マスク姿で陣頭指揮するホンダの田辺豊治テクニカルディレクター(ホンダ提供)
サーキットは標高が高く、空気の薄いレースでの相性の良さが喧伝されていた。それだけにホンダの田辺豊治テクニカルディレクターは「3台リタイアという非常に厳しい結果となりましたが、発生したトラブルをすべて解析し、対策を打った上で、来週末に行われるレースに臨みます」とマシントラブルが出たことに悔しさをにじませた。
優勝はメルセデスのバルテリ・ボッタス(フィンランド)で、2位はフェラーリのシャルル・ルクレール(モナコ)。3位には自身初表彰台となるランド・ノリス(英国)が入った。ちなみにハミルトンは2番手でゴールしたものの、レースタイムに5秒が加算されたことで4位に沈んだ。チェッカーを受けたのは出走20台中11台(完走扱いは13台)だった。

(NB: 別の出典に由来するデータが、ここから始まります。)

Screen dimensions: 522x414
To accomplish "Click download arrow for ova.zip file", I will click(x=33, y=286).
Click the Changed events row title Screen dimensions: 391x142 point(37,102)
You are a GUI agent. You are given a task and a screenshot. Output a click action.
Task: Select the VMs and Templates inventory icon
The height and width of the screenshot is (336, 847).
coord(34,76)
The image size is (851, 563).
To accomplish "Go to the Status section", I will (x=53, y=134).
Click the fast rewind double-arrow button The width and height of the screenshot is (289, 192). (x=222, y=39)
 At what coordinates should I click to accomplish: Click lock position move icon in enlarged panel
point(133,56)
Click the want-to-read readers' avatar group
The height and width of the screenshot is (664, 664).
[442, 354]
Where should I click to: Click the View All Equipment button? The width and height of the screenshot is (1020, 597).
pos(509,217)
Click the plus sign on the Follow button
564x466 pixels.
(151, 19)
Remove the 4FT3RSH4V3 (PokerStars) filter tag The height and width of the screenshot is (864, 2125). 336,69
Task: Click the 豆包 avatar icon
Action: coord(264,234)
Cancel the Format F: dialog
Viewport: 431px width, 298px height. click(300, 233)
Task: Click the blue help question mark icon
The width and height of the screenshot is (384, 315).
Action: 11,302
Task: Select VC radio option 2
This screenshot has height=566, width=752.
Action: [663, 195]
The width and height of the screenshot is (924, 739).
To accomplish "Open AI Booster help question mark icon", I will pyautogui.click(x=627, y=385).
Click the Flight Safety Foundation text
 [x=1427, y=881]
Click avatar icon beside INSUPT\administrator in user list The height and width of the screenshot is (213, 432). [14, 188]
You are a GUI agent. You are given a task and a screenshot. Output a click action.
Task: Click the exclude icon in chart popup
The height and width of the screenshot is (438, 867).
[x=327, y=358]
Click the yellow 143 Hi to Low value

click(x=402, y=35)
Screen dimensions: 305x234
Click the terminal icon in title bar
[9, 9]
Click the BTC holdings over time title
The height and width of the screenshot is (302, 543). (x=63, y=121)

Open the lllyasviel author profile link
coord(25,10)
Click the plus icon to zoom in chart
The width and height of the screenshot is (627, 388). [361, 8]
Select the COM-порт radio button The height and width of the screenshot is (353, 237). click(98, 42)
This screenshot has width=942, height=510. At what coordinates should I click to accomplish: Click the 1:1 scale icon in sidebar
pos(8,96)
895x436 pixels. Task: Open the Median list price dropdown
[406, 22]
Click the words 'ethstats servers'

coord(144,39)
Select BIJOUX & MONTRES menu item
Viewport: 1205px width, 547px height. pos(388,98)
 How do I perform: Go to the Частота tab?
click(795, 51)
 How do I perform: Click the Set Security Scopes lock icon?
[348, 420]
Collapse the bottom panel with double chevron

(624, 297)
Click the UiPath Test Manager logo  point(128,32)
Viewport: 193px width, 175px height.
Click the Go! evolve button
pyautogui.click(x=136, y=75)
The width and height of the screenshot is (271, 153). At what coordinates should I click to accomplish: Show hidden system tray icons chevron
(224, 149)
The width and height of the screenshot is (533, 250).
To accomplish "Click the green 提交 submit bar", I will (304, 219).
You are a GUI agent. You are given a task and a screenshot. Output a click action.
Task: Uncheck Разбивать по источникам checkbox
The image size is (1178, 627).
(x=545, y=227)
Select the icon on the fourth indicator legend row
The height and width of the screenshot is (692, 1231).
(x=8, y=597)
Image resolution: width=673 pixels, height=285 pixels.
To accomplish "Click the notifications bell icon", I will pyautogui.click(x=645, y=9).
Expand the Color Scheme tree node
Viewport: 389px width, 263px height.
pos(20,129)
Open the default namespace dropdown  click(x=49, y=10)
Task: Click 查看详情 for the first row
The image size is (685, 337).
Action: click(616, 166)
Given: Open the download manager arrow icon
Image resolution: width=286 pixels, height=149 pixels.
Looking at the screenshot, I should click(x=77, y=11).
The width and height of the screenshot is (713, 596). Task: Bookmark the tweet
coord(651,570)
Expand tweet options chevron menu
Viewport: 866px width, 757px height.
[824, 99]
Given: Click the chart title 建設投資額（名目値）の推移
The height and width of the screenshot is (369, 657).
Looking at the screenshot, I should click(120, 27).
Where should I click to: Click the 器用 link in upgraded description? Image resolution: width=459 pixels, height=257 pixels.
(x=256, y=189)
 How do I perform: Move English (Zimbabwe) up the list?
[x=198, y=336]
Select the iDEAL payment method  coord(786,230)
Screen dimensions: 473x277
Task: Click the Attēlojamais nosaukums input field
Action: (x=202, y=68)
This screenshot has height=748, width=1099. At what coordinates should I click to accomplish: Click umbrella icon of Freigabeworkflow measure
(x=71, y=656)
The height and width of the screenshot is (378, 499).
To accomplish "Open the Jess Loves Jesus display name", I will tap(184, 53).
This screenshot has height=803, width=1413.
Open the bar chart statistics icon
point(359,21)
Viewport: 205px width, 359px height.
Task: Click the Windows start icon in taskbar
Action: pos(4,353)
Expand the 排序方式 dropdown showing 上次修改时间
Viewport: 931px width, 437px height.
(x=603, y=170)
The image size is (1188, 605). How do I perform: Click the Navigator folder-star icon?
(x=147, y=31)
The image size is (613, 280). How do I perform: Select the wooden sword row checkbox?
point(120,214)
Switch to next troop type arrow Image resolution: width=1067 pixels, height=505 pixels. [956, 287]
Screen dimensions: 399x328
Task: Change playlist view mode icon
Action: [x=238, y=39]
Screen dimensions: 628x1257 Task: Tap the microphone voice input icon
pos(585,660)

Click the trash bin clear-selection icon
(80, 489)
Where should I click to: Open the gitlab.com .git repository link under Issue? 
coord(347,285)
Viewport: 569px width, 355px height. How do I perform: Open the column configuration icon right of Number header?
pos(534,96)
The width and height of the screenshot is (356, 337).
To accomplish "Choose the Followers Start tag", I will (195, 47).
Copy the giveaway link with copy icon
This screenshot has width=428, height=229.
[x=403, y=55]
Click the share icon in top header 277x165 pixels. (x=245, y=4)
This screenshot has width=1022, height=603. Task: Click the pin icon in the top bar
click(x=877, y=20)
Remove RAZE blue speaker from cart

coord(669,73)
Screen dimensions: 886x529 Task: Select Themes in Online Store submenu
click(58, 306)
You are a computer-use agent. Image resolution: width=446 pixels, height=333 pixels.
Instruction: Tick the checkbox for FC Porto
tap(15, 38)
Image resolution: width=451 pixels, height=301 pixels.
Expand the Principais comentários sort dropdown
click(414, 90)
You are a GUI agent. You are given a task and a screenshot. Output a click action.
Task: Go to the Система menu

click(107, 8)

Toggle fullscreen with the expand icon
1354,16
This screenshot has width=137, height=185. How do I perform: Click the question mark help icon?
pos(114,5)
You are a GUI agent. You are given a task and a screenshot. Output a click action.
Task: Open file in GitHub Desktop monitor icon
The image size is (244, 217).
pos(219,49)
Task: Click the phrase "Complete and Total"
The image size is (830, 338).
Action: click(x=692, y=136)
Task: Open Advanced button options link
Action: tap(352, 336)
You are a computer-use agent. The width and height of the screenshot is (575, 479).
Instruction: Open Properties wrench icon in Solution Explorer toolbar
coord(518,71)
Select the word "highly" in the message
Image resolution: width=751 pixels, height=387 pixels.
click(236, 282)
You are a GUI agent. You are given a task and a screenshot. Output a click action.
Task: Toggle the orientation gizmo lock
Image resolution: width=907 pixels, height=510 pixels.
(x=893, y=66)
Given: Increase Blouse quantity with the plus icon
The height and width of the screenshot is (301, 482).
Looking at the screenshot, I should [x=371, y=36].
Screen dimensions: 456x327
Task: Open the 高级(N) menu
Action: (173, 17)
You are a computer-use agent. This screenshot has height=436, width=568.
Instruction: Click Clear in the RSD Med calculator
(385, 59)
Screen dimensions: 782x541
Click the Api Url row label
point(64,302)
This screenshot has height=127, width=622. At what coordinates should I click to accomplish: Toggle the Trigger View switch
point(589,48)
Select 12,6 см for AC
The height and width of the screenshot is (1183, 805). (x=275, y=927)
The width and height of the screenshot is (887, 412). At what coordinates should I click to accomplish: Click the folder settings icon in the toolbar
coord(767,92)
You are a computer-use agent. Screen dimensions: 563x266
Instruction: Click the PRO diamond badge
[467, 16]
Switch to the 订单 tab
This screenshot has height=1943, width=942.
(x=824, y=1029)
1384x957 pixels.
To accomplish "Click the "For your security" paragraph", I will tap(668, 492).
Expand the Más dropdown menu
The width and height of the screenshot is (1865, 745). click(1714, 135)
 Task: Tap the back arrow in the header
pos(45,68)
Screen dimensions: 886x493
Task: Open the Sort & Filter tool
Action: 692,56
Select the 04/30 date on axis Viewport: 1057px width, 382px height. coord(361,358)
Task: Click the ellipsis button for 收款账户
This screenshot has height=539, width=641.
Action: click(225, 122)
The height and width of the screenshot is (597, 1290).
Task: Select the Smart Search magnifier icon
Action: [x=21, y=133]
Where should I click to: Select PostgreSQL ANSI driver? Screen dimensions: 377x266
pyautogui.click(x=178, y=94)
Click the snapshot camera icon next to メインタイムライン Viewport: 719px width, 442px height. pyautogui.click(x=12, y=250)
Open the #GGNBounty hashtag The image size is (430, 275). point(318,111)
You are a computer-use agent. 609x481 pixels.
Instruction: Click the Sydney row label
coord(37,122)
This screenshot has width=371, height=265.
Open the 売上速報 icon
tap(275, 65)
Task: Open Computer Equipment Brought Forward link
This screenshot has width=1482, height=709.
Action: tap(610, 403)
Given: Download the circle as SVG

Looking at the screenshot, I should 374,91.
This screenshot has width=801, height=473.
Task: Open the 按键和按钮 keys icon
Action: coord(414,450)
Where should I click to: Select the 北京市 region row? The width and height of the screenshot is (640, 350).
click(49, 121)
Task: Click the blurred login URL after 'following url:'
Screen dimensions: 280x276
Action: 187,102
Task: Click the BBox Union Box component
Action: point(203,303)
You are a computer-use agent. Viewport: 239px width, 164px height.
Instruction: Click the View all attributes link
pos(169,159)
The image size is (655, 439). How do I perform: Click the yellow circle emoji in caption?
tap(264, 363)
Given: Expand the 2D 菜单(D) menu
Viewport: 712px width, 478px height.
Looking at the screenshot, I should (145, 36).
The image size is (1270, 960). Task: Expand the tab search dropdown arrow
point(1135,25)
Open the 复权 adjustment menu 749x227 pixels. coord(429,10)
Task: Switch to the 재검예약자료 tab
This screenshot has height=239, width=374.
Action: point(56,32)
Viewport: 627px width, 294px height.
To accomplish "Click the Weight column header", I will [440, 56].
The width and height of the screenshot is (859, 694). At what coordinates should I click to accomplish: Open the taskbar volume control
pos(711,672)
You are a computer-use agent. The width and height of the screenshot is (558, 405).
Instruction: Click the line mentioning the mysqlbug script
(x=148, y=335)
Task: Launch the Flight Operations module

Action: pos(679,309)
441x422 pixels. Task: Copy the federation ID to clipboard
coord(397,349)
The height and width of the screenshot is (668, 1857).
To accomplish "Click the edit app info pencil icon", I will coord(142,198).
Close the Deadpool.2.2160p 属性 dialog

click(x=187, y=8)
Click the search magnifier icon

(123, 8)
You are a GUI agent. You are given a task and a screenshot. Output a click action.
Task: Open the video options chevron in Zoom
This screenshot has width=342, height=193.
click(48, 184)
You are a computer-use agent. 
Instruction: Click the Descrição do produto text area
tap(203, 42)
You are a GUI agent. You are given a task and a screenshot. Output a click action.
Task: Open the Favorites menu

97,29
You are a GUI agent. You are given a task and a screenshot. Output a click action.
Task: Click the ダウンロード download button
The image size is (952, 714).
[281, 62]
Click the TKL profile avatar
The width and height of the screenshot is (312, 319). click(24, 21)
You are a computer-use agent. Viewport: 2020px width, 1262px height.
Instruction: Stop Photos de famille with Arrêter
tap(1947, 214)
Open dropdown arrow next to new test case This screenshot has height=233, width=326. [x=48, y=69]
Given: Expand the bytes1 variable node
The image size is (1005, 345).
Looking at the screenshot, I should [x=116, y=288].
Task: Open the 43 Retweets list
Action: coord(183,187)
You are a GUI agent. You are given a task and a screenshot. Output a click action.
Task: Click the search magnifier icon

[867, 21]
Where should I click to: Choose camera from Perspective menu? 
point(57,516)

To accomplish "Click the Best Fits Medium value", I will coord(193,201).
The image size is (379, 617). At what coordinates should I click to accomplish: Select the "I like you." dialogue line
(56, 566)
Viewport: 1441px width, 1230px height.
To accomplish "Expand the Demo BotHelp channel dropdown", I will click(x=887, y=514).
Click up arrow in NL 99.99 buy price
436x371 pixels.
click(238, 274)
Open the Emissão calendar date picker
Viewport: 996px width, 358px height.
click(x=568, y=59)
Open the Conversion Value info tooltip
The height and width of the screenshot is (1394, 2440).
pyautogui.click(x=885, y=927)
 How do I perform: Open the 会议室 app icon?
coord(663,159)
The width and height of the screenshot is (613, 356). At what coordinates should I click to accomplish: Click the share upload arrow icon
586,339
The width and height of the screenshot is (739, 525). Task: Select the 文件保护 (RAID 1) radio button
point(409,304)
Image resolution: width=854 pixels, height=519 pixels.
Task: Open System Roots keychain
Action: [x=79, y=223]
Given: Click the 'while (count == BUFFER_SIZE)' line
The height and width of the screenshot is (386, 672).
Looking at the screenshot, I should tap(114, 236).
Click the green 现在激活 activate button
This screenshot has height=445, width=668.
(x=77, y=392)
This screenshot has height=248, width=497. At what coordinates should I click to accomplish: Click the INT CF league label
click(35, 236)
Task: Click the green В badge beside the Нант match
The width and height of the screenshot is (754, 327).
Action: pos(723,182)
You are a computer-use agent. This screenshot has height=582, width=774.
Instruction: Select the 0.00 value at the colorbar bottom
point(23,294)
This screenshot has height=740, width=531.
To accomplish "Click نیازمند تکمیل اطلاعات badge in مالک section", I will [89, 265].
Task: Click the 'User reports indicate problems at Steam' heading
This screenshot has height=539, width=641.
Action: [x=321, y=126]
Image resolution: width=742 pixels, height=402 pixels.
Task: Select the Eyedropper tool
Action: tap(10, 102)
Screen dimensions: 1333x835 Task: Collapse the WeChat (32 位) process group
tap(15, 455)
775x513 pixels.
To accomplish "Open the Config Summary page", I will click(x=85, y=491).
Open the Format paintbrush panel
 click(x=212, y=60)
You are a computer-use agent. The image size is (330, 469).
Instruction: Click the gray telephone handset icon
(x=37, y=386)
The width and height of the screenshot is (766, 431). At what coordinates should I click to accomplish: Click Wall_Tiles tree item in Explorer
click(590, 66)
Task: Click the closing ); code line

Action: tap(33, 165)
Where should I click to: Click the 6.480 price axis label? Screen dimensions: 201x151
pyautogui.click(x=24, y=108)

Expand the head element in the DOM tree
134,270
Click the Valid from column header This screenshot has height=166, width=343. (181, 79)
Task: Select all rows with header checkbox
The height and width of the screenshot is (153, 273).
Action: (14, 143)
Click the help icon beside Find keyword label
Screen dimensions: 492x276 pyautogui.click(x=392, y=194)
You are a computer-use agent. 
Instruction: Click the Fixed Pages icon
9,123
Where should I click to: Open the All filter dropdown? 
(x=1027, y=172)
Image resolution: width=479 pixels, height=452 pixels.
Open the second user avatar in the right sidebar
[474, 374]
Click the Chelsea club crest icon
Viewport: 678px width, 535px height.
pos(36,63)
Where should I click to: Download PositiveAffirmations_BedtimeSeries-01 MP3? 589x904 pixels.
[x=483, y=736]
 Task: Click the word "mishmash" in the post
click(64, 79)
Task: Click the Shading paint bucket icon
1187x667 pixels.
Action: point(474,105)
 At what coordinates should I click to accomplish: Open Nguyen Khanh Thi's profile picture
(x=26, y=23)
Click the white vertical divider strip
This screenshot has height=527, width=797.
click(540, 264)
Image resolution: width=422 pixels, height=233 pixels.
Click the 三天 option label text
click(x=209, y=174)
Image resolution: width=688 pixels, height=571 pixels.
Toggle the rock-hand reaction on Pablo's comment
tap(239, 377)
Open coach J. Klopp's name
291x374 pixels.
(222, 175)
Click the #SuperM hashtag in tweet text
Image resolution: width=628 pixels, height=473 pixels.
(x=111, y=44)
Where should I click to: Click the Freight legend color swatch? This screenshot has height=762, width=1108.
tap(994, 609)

次戦の舞台もレッドブルリンクだ。今年は当面は前半8戦の日程が固まっており、オーストリアと英国で2週連続開催のダブルヘッダー戦が実施される。同一サーキットでの2週連続開催はF1史上初。F1は1国1開催が原則とされており、12日決勝のオーストリア2戦目はサーキットのある州名を使って「シュタイアーマルクGP」の名称で開催される。
決勝終了後はホームストレート上に表彰台が設営され、そこでマスク姿の選手3人がシャンパンファイトを繰り広げた。通常はピット棟の上に表彰台は用意されるが、ソーシャルディスタンスを踏まえると、コース上でそのまま実施する方が理にかなっている。それにサーキットが大都市から離れた山間部にあったために、大きなトラブルも起きなかった。今のところ関係者のコロナ感染の知らせも届いておらず、無観客興行としては成功したとみられる。